Tip 10: Check the Wings and Jack Attachments
“When the used truck camper is on the jacks inspect not only the camper’s underside, but the wings and jack attachments.
Tip 11: Look for Water Leak Stains around Plumbing Fittings
Pressurized water fittings (pump, water heater, hoses to faucets, etc.) will leave a stain if they have leaked. Stains in any wood raise the concern of dry rot weakening of the wood. Actually, the connectors are more likely to leak than the hoses.

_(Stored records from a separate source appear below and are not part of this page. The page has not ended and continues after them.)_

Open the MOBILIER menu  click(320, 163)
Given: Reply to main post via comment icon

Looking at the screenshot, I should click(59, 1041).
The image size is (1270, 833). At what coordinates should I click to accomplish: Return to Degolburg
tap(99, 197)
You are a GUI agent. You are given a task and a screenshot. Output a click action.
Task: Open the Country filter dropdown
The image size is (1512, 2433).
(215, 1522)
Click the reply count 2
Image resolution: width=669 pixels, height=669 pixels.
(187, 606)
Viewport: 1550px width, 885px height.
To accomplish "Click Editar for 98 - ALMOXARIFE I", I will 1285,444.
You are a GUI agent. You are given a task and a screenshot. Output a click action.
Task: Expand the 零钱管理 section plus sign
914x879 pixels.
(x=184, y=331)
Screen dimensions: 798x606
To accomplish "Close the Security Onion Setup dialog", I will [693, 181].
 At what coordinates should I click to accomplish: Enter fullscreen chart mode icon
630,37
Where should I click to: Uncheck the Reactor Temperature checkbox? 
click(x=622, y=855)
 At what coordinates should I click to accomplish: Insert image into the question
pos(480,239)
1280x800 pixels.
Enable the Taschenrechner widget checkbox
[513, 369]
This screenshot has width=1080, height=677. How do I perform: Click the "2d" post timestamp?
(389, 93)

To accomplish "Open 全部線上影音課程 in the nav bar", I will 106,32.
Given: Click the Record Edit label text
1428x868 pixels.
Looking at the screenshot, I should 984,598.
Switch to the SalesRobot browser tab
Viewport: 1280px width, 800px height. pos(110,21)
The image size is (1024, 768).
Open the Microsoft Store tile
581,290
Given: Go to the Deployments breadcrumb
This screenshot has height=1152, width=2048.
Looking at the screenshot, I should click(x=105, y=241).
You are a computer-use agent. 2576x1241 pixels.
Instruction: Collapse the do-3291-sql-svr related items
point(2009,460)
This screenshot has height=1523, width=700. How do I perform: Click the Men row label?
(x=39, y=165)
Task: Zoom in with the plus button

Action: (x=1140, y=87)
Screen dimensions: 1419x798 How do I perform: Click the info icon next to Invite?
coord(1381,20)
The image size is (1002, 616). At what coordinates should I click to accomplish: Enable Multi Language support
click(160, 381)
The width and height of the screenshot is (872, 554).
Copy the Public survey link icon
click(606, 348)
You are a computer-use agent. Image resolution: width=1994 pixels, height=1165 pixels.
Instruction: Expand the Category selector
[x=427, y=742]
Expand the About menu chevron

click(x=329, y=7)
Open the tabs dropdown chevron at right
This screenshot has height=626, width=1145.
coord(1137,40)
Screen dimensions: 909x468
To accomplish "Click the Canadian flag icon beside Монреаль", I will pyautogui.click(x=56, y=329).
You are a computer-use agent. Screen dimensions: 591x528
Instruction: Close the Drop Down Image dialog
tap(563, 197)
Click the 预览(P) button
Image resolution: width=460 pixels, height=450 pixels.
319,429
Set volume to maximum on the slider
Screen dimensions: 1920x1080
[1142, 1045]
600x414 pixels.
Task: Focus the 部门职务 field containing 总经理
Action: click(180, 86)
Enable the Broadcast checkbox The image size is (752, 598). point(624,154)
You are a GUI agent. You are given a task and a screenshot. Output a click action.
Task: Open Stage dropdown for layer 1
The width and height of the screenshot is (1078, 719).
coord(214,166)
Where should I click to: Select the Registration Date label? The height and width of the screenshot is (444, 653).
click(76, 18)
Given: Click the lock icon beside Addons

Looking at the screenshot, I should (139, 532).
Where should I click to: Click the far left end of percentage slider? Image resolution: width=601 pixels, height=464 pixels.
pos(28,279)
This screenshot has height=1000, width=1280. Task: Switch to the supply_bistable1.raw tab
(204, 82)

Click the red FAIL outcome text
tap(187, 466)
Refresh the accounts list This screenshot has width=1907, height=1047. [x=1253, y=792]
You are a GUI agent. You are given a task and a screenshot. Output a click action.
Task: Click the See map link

Tip 12: Carefully Look At the Front Roof-Nose Seal
A roof seal likely to leak is at the juncture of the front of the roof and the top rear of the nose. It can be difficult to access, and therefore poorly inspected and maintained. The front bedroom window seal is always suspect.” – Philip Tron, 2009 chevy 3500 crew dually, 2012 Lance 1050
Tip 13: Use an Infrared Digital Thermometer to Detect Water Intrusion
“You pretty well covered everything except I prefer Sikaflex sealants over Eternabond and I use an Infrared Digital Thermometer to look for water intrusion.
With an IR thermometer, there will always be a temperature difference between a wall with no moisture intrusion and one with because the mold and rot behind the wallboard / wall covering will create heat and that will show on the IR. If you find a temperature differential, it’s time to investigate further.